Writing in the WSJ, former SecNav Gordon England joins former CNO Vern Clark and former Marine Corps Commandant James L. Jones to channel their inner Alfred Thayer Mahan:

First, international political realities and the internationally agreed-to sovereign rights of nations will increasingly limit the sustained involvement of American permanent land-based, heavy forces to the more extreme crises. This will make offshore options for deterrence and power projection ever more paramount in support of our national interests.

Second, the naval dimensions of American power will re-emerge as the primary means for assuring our allies and partners, ensuring prosperity in times of peace, and countering anti-access, area-denial efforts in times of crisis. We do not believe these trends will require the dismantling of land-based forces, as these forces will remain essential reservoirs of power. As the United States has learned time and again, once a crisis becomes a conflict, it is impossible to predict with certainty its depth, duration and cost.

That said, the U.S. has been shrinking its overseas land-based installations, so the ability to project power globally will make the forward presence of naval forces an even more essential dimension of American influence.

The triumvirate of used-to-be’s characteristically laud the maneuver space of the sea, which offers unparalleled access to vast swathes of the world’s population. The expressed desire to counter “anti-access, area-denial efforts” is the current code language for the military threat represented by rising China.

Where the Chairman is visiting to re-assure Beijing that the US has no interest in “taking sides” in any regional struggle for dominance, but rather seeks only to ensure that differences are settled amicably:

The United States will maintain its presence in the South China Sea but will show no prejudice toward any side involved in the territorial dispute there, the top US military officer said on Sunday.

Admiral Mike Mullen, chairman of the US Joint Chiefs of Staff, also expected the US and Chinese militaries to develop “more tangible relations” that match Beijing’s rising role and its deepening relations with Washington.

“The worry, among others that I have, is that the ongoing incidents could spark a miscalculation, and an outbreak that no one anticipated,” Mullen said at a news conference at the start of his four-day visit to China on Sunday morning, referring to rising tensions in the South China Sea, where several nations in the region hold territorial claims.

“We have an enduring presence here, we have an enduring responsibility. We seek to strongly support the peaceful resolution of these (differences),” he said.

The visit came after the US and the Philippines held an 11-day joint naval exercise in the South China Sea.

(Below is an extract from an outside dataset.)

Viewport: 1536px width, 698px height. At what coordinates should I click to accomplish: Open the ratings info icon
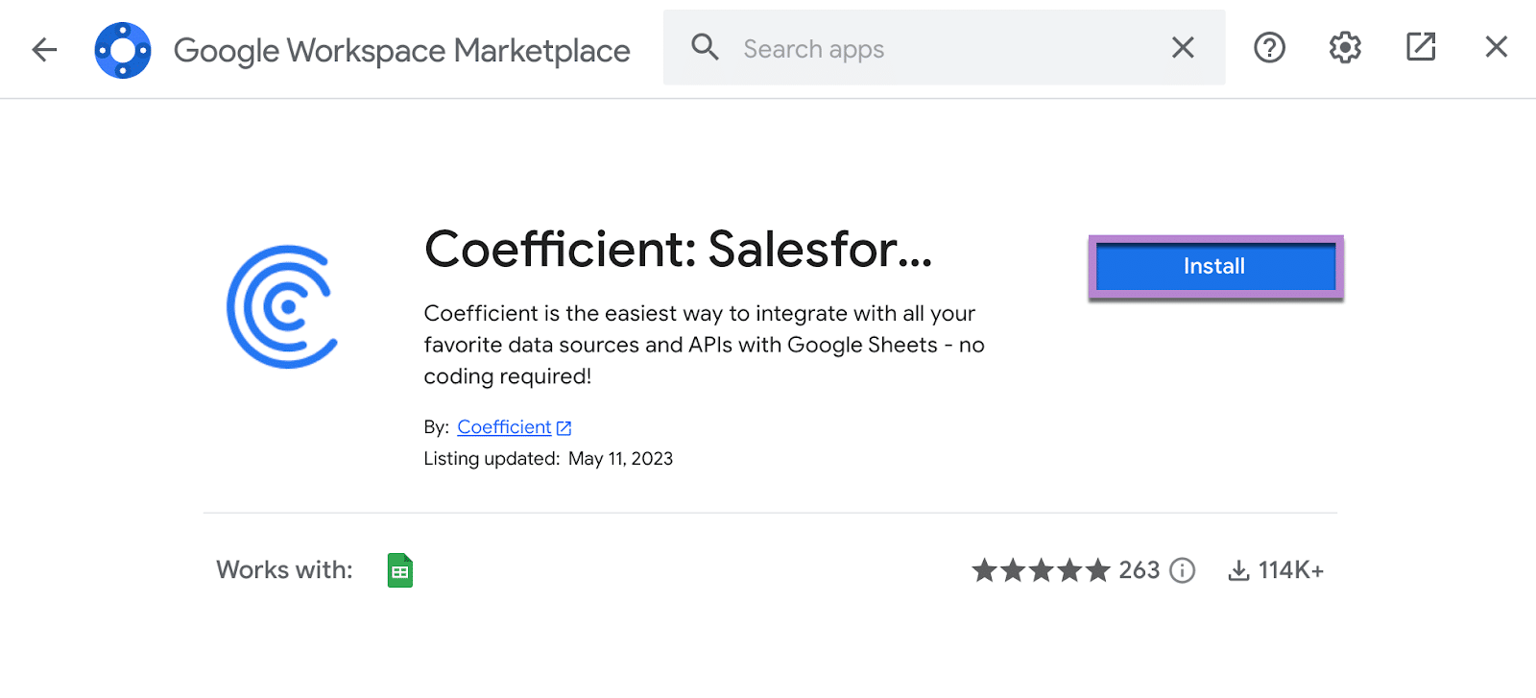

The Marine Corps, for its part, is re-tooling itself back to its maritime roles and missions in preparation for reduced occupation and COIN responsibilities in Iraq and Afghanistan:

While the public focus since 9/11 has remained on the wars in Iraq and Afghanistan, the US military at large has continued to provide the global public good of keeping the international system humming by, among other things, protecting the international seaways, building indigenous capacity to take care of security challenges, and responding to brewing problems to make sure they don’t get out of hand. Some call this policing the American empire; others call it managing the security aspects of globalization. Whatever your preference and mindset, it may be fair to describe the Marines as, to borrow a term from Robert Kaplan, imperial grunts.

All this provides the raison d’être for Exercise Mailed Fist. While the focus on Iraq and Afghanistan in recent years is understandable (it has been, after all, the national priority since 9/11), the Marine Corps worries that Iraq and Afghanistan missions have not only made the Corps too heavy and bulky but also that the counter-insurgency fight have splintered the force, and that this has left each and every part of the Corps focused on supporting its specific role in the Iraq and Afghanistan operations. Mailed Fist is designed to bring all of the components back together, and allowing them to exercise their capabilities from soup to nuts, ranging from logistics and flight operations support in austere locations, to conducting air strikes in a forced entry scenario. Ultimately, the Marine Corps is seeking to recreate that slimmer, expeditionary, and pre-Iraq and Afghanistan force that can go back to the fleet, integrate with the Navy, and respond to emerging crisis scenarios around the world.

The Marine Corps has never been an organization to dodge a fight, even if that meant going in heavy in land-locked Afghanistan. But as the public support for wars in distant lands wanes, and mushrooming national deficits cry out for trimming, the service is intent on once again differentiating itself from the US Army by focusing on its expeditionary roots.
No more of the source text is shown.